4.3. Parameter Selection

There are two parameters involved in MPrNMF: parameter k is the number of features, and parameter α controls the relative importance of partial regularization items. On the parameter k, Wu et al. (2016) proposed the instability based NMF model for parameter selection. For each k, MPrNMF runs τ times with random initial solutions and obtains τ basis matrices, denoted by B₁, …, B_τ. Given two matrices B₁ and B₂, a τ × τ matrix H is defined where the element h_ij is the cross correlation between the i-th column of matrix B₁ and the j-th column of matrix B₂. The dissimilarity between B₁ and B₂ is defined as

\begin{array}{l} d i s s (B_{1}, B_{2}) = \frac{1}{2 k} (2 k - \sum_{j} max H_{. j} - \sum_{i} max H_{i .}), \end{array}

where H_.j denotes the j-th column of matrix Q. The instability is the discrepancy of all the basis matrices for k, which is defined as

\begin{array}{l} Υ (k) = \frac{2}{τ (τ - 1)} \sum_{1 \leq i < j \leq τ} d i s s (B_{i}, B_{j}) . \end{array}

As shown in Figure 3A, the instability of MPrNMF changes as the number of features k ranges from 40 to 64 with gap 4. When k < 52, the instability decreases, while it increases if k > 52. The reason is that when k is small, the number of features cannot fully characterize topological structure of associations, while large k results in the redundance of features. It reaches minimum at k = 52. Thus, we set k = 52.

FIGURE 3

Figure 3. Parameter selection: (A) how instability changes as the number of features k increases, and (B) how the parameter α effects the performance of the proposed algorithm.

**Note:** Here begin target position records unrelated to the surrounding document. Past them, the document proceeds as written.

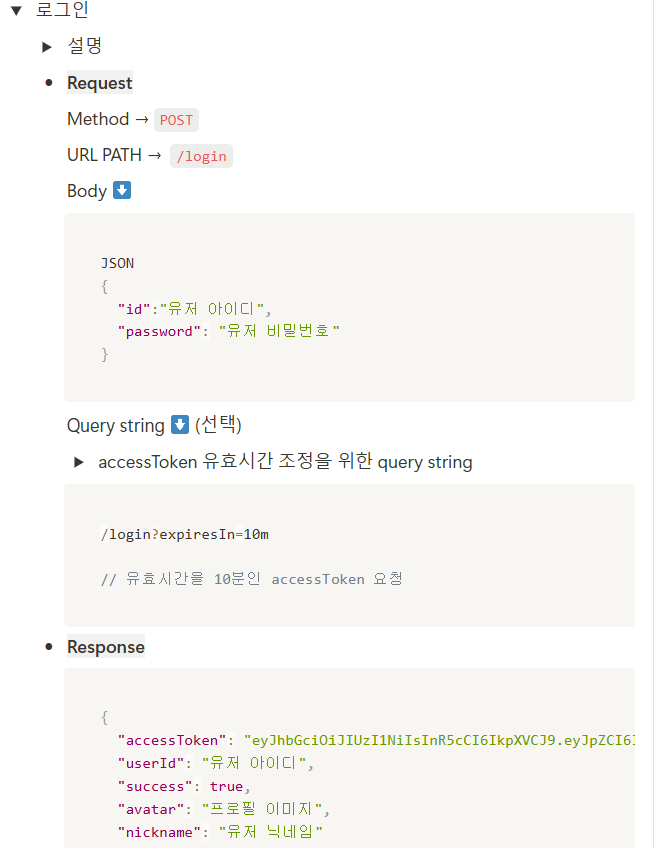Click the 로그인 heading text
Screen dimensions: 660x848
point(62,9)
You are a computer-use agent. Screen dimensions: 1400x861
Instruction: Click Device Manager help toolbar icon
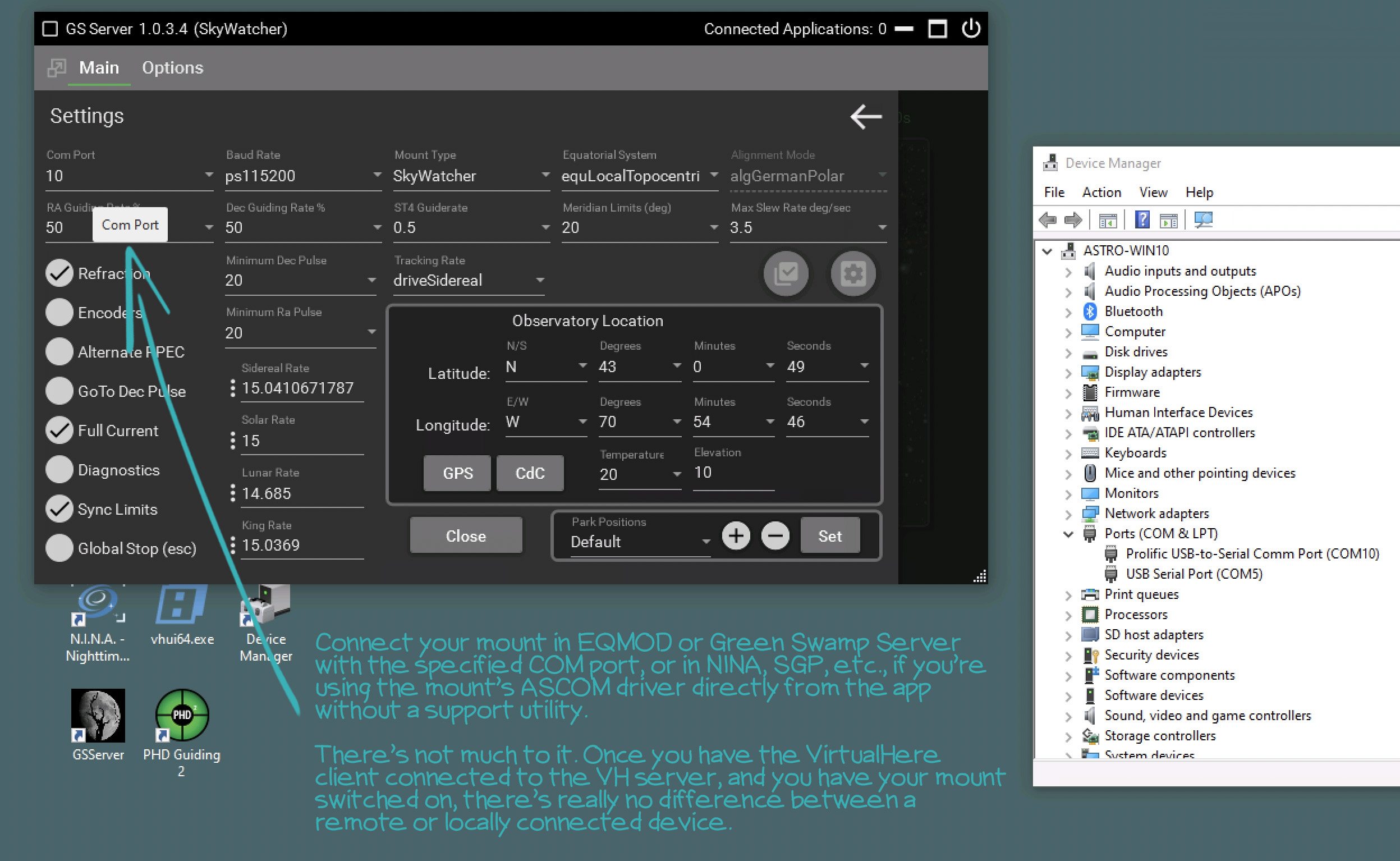point(1142,220)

How the parameter α effects the performance of MPrNMF is illustrated in Figure 3B, where the Fmax changes as α increases from 0.1 to 2 with a gap 0.2. It is easy to assert that, when α increases from 0.1 to 1, the performance also improves. The accuracy of the proposed algorithm is robust when α > 1. The reason is that when α is small, the objective function is dominated by the associations between lncRNA(gene)-ontology diseases. As α increases, the contribution of the regularization items for the multiple views of lncRNA-gene associations increases, improving the accuracy. Therefore, we set α = 1 since it reaches a good balance between lncRNA(gene)-ontology associations and lncRNA-gene associations.

4.4. Performance

To fully validate the performance of MPrNMF, three algorithms are selected for a comparison, including lnc-GFP (Guo et al., 2013), Lnc2Function (Jiang et al., 2015) and NeuraNetL2GO (Zhang and Ma, 2018, because of their excellent performance. In this study, we only focus on the biological process of GO terms.

The accuracy of various algorithms is shown in Figure 4, where recall, precision and Fmax are adopted for measuring the performance. These result demonstrate that: (i) MPrNMF achieves the best performance on the recall; (ii) MPrNMF outperforms the lnc-GFP and Lnc2Function; (iii) MPrNMF is inferior to the NeuraNetL2GO. There two possible reasons why the proposed method is superior to lnc-GFP and Lnc2Function. First of all, MPrNMF integrates multiple heterogeneous genomic data via the matrix factorization, which is more accurate to characterize lncRNA-ontology associations. Second, the multiple heterogeneous genomic data are regularized separately, rather than fusing them via a linear function. However, the proposed algorithm is inferior to NeuraNetL2GO. In detail, the Fmax for MPrNMF is 0.309, while that of NeuraNetL2GO is 0.336. There also two possible reasons. First of all, the MPrNMF algorithm is also a network-based method, requiring the networks are connected, which excludes away many lncRNAs or genes for analysis. The second reasons is that MPrNMF does not fully explore the topological information of networks, while the NeuraNetL2GO makes use of graph embedding features from networks.

FIGURE 4

Figure 4. The performance of various algorithms on the prediction of ontology of lncRNAs in terms of Recall, Precision and Fmax.

Furthermore, we also compare these algorithms in terms of the number of lncRNAs that are annotated with a least one biological process GO term. As shown in Figure 5, 47 lncRNAs are correctly annotated by the proposed method, which is significantly higher than lnc-GFP and Lnc2Function. Even though it is not as high as that of NeuraNetL2GO, the difference is not significant (p-value = 0.387, Fisher Exact Test).

FIGURE 5

Figure 5. The number of lncRNAs that are correctly annotated by various algorithms.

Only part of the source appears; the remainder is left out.